IT'S Merry Maytime at the Worcestershire County Museum - and that means a five-day Medieval Living History Weekend and Activity Week.

Visitors to Hartlebury Castle from Sunday to Thursday will get a good flavour of life for normal folk in the 15th century, a time when many were called from the land to fight in the Wars of the Roses.

Sir William Gascoigne's Fellowship, a re-enactment group dedicated to 'portrayal of the common person during the Wars of the Roses' will be camping in the grounds to demonstrate life in the period.

"We are not portraying a military encampment but demonstrating aspects of life in this period," said a spokeswoman. "We are interested in how these people lived, not just how they died."

On Sunday and Monday, people can visit the Fellowship's camp to see how people worked and played.
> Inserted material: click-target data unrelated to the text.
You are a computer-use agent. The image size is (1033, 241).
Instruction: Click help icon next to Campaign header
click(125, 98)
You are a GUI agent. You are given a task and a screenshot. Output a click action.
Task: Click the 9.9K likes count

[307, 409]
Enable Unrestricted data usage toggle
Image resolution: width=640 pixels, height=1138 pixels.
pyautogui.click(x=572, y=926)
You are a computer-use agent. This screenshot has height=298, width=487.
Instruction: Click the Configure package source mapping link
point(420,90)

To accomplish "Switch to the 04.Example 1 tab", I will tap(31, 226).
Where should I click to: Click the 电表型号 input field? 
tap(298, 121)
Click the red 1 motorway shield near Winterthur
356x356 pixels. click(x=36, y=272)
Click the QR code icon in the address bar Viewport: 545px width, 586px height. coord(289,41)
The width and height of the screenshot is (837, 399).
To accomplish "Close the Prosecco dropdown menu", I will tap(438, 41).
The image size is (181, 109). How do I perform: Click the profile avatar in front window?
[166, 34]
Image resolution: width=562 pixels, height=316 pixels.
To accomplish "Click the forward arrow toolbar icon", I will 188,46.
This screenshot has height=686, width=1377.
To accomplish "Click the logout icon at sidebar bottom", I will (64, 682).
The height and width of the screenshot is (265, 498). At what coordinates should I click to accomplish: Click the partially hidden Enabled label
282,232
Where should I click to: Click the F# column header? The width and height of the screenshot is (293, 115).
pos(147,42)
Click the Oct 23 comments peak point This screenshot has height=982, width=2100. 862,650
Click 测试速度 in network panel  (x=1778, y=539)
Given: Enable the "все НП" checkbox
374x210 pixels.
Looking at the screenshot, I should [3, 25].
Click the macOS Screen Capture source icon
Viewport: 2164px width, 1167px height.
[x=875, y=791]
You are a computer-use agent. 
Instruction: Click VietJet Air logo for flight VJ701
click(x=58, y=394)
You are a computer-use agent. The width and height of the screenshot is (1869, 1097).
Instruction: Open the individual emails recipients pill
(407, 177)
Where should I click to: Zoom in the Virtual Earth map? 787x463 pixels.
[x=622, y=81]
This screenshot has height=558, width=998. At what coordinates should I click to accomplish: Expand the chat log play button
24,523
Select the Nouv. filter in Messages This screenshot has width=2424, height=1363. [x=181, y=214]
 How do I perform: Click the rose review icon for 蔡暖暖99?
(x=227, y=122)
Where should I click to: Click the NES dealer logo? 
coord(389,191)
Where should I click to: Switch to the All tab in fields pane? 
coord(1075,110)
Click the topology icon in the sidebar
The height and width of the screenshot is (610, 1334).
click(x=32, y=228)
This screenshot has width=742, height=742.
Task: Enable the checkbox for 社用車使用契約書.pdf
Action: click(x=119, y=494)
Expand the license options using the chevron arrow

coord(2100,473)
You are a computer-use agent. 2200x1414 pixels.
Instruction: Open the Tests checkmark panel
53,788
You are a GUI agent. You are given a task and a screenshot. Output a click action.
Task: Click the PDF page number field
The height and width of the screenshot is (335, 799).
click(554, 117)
There will be displays of archery and other military skills in the Moat Meadow, there will be brewing, cooking, candle-dipping, rush light dipping and medicine making around the camp as well as laundering, spinning, shoemaking and games.

From Tuesday to Thursday, the camp will still be occupied when there will be storytelling by a midwife, a soldier, a servant and a farmer. There will be medieval activities throughout the grounds and galleries as well as Elizabethan music and verse, hat making, brass rubbing, writing and cooking.

On the first weekend, events run from 11am to 5pm. From Tuesday to Thursday, there will be happenings from 10.30am to 4.30pm. The museum is four miles south of Kidderminster, off the A449. Admission will be £2.50 for adults and £1.20 for children. Family tickets (up to two adults and three children) are £6.50. Parking is free.